# Combining SQL and Python

An advantage of using a popular language is the high probability that programmers before us have found solutions to our problems already. As such, there exists a Python module which allows us to interface with a PostgreSQL database, called [Psycopg2](http://initd.org/psycopg/docs/).

Using this module requires a quite advanced understanding of Python and SQL, so we'll start off with a very simple query and work through it step by step.

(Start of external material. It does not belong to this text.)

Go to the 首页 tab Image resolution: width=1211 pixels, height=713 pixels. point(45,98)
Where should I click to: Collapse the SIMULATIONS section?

Let's suppose we want to implement the following SQL query:

In [None]:
SELECT 2 + 3;

### Query Result

| ?column? |
|----------|
|        5 |


To run this SQL query in Python, we use psycopg2 as follows:

In [None]:
import psycopg2

# Establish the connection
conn = psycopg2.connect(dbname='db', user='grok')
cursor = conn.cursor()

# Execute an SQL query and receive the output
cursor.execute('SELECT 2 + 3;')
records = cursor.fetchall()

print(records)

[(5,)]

And that's our expected result. Now let's look at each line in detail.

# Interfacing with databases in Python

We will go through the example on the last slide step by step.

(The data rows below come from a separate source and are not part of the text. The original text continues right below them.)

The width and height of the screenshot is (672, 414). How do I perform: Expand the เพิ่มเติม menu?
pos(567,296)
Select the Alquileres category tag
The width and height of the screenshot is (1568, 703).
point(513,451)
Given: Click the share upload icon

1. Establish a connection to the database

conn = psycopg2.connect(dbname='db', user='grok')

This command initialises a new database session and returns a connection object. We have to specify the name of the database and the name of the user. Note that the **dbname** is the name of the database, not a table in the database.

Throughout this module we're calling our database 'db'. On your local machine, you would use your user account name for the user. Here we're going to use 'grok'.

2. Create a cursor object

cursor = conn.cursor()

The cursor is the object that interfaces with the database. We can execute SQL queries and receive their output through this object. We can call the object's functions by using the dot (.) notation just like we do for modules. The two functions that we will use most often are **execute** and **fetchall**.

3. Run a SQL query

cursor.execute('SELECT 2 + 3;')

To run a SQL query, we call the **execute** function, which is a function of the cursor object. This function takes the SQL query in form of a string as its argument.

4. Receive the query return

records = cursor.fetchall()

The **fetchall** function returns the output of the last query. When taking SQL data into Python, the data types are converted to the closest match in Python data types. We'll have a closer look at this later.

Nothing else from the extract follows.